The networks see commercial ratings as a way to recoup some ground by reaping revenue from DVR viewers.

“We understand that there’s value to people seeing the commercials beyond live,” said Lyle Schwartz, senior VP and director of research for GroupM. “I believe that somewhere between live and live plus seven is the answer; clearly not live plus seven.”

Doing deals based on live-plus-three-day viewers is a potential compromise that would “provide the maximum evaluation of the audience and also be a viable alternative for clients and their marketing strategies,” Mr. Schwartz said. He noted that Nielsen data indicated that of the commercials seen over seven days, 50 percent are seen the first day and about 80 percent are seen by the third day.

Mr. Wurtzel agreed that live plus two or live plus three would meet NBC’s needs. So did David Poltrack, executive VP and chief research officer of CBS.

“The idea of somebody watching within a relatively short time frame and having the documentation that the commercials were watched at normal speed suggests that it should be part of the currency,” Mr. Poltrack said.
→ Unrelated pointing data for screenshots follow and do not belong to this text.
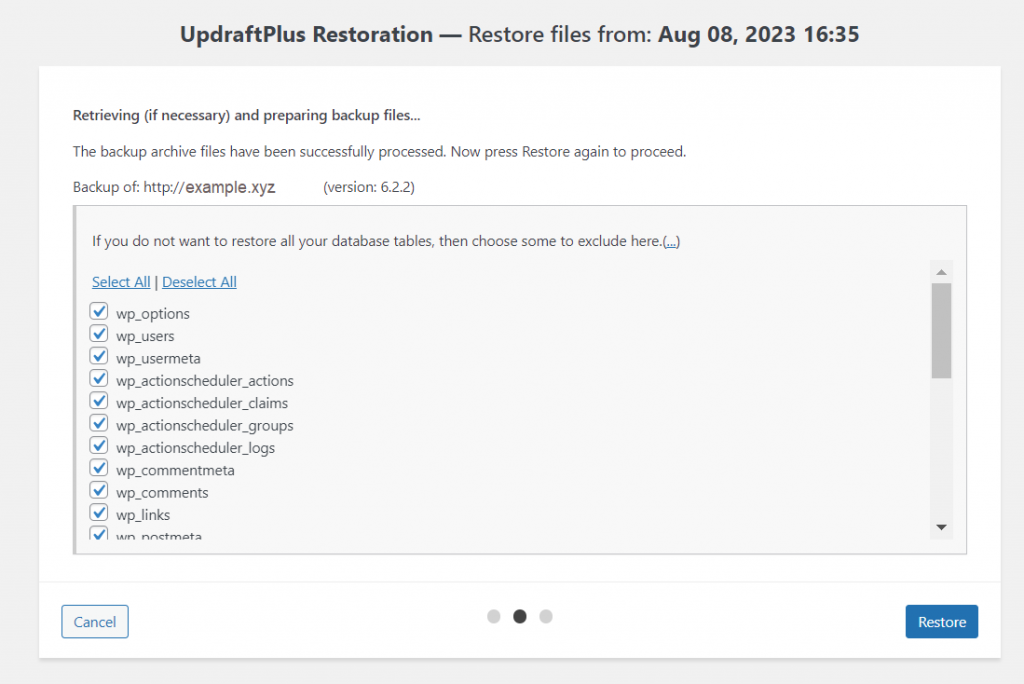
Task: Uncheck the wp_options table checkbox
Action: 98,311
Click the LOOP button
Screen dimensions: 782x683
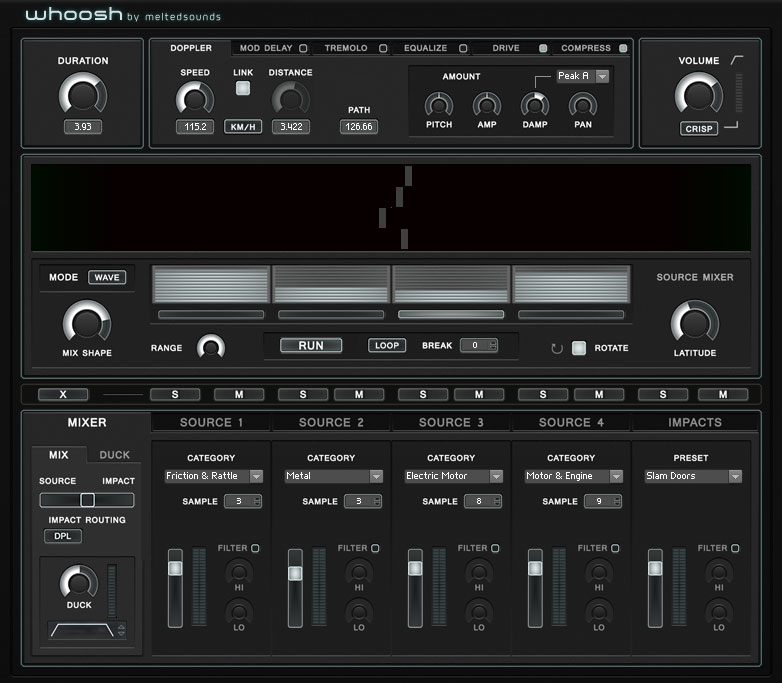387,345
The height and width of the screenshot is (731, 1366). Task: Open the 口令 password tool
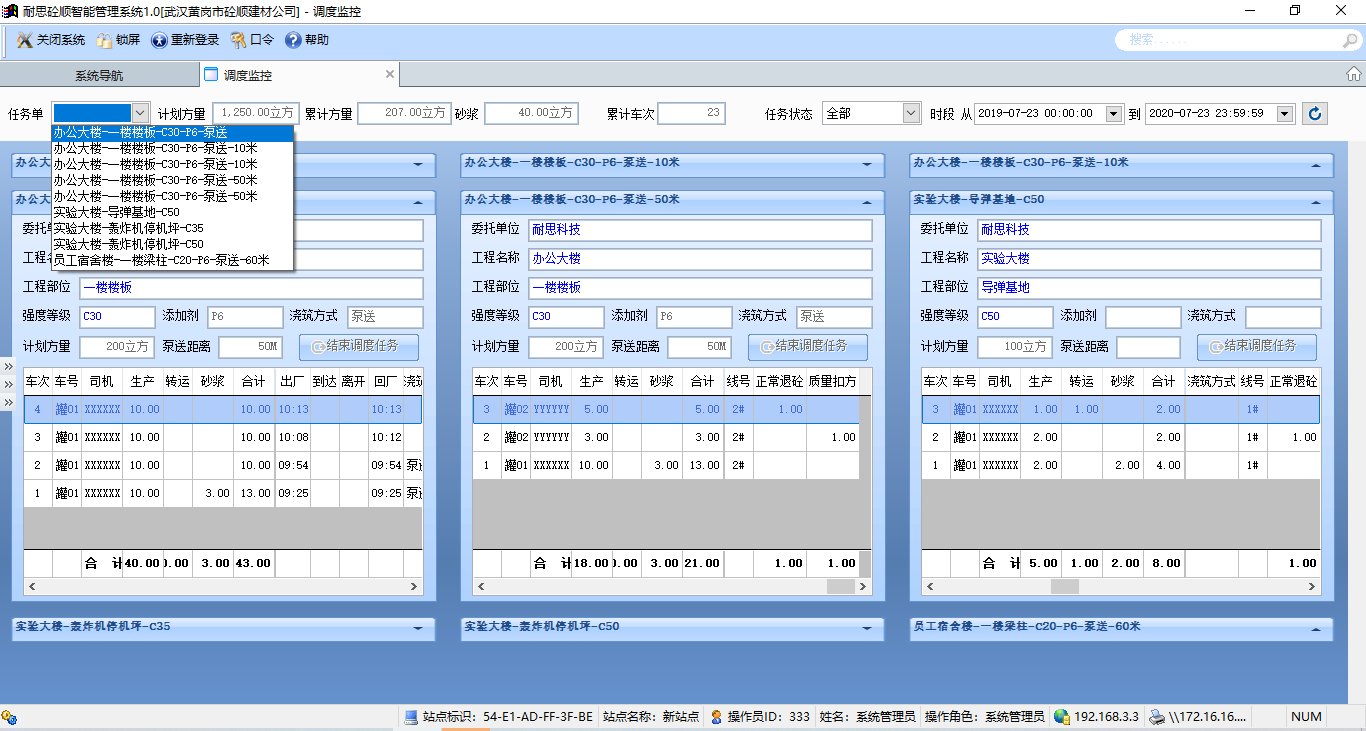[238, 40]
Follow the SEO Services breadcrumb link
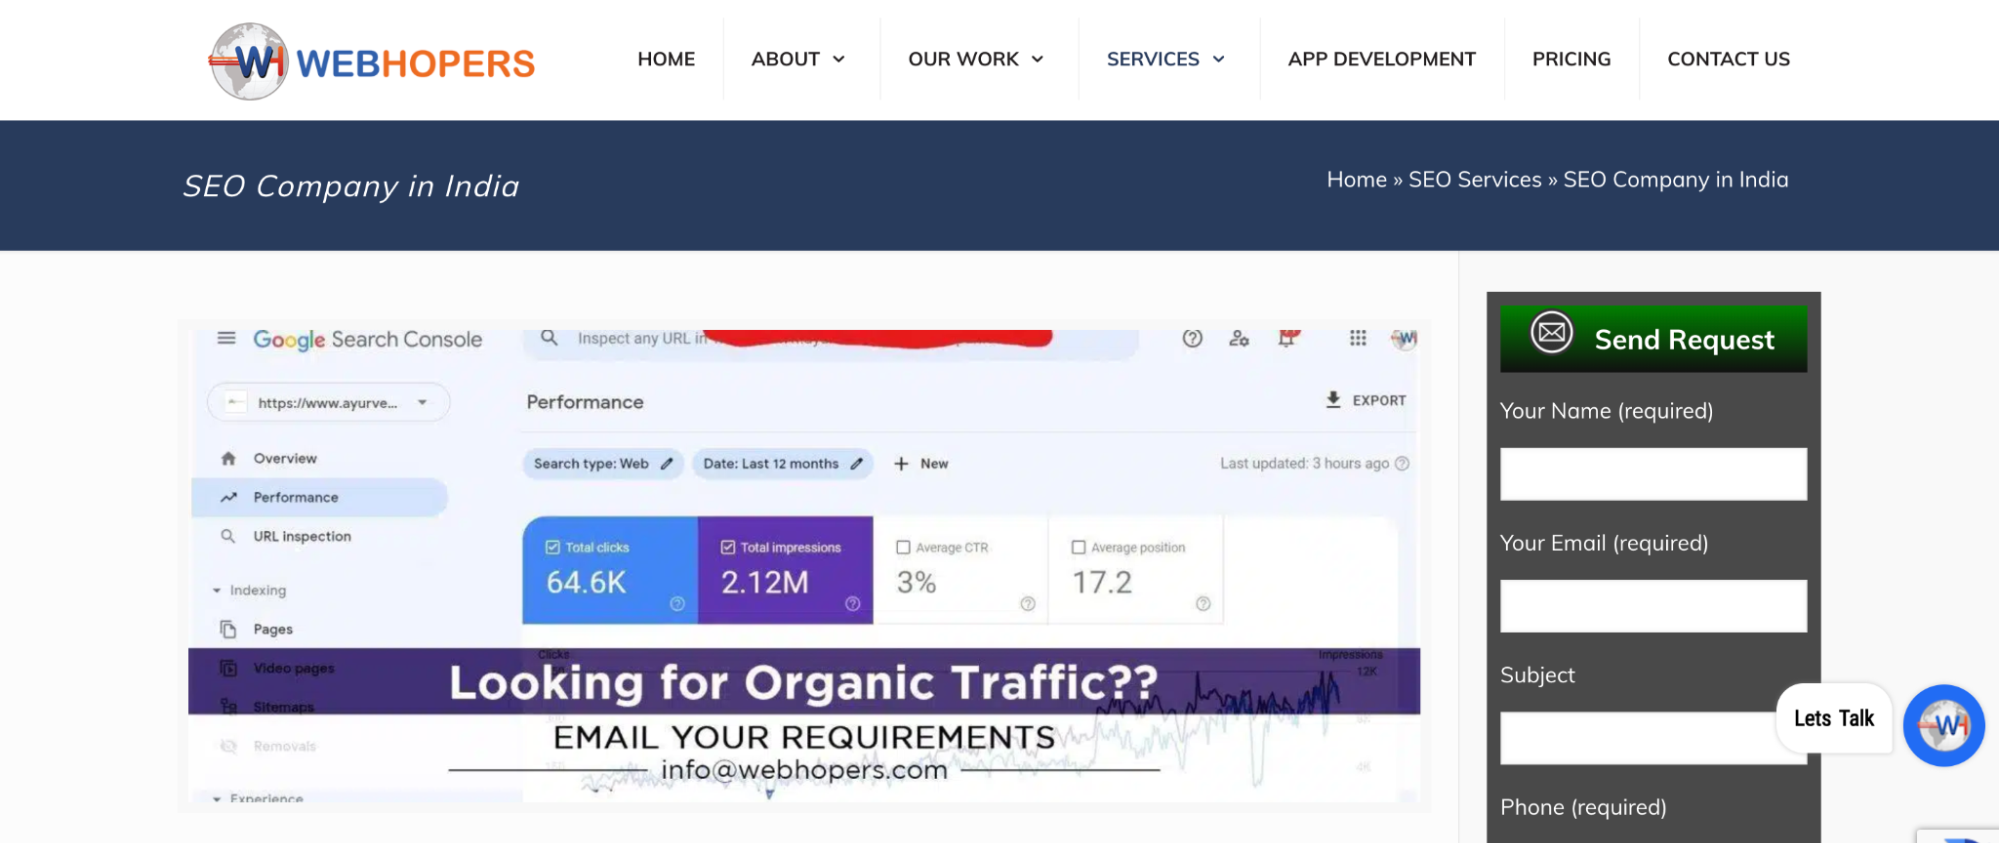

Some clients might want to buy based on various streams of data, much as advertisers buy now based on different demographics, he added.

Despite the new delay by Nielsen, Mr. Poltrack said CBS wants to use commercial ratings in the next upfront.

“That is our mission,” he said. “Hopefully we will accomplish that, but we need a lot of help from Nielsen, obviously.”

Nielsen plans to hold a client meeting before Thanksgiving to decide the time periods for the data streams it will deliver.

The delay was also cheered by cable and syndication executives. Cable executives have found many bugs in the way Nielsen measures commercial rating for cable, and Nielsen is not yet ready to produce commercial ratings for cable.

Most cable networks have opted out of Nielsen’s evaluative data, citing Nielsen’s inability to distinguish between national and local commercial breaks and other flaws.

“Taking the time to get it right is what’s essential, and that has become the prevailing voice in the marketplace,” said Sean Cunningham, president of the Cabletelevision Advertising Bureau.

Syndicators are concerned that they will be put at a disadvantage if commercial ratings are made available for broadcast but not for them.

“If the networks could go out into the upfront with it, we’d like to be able to go out into the upfront with it at the same time, if that’s the decision of the marketplace,” said Hadassa Gerber, director of research for the Syndicated Network Television Association.

Nielsen said its new delay will provide more time to address the cable and syndication problems so that the gap between when data for them and broadcast is released will be smaller.

There are other issues that need to be addressed in the commercial ratings debate.

Shari Anne Brill, director of programming for Carat, protests that all recording on VCRs will be counted as commercial viewing. She said high-priced competing Thursday night shows like “Grey’s Anatomy” and “CSI” add nearly a rating point to the count due to VCR recording.

“The networks have been getting credit for time-shifted viewing for years,” Ms. Brill said.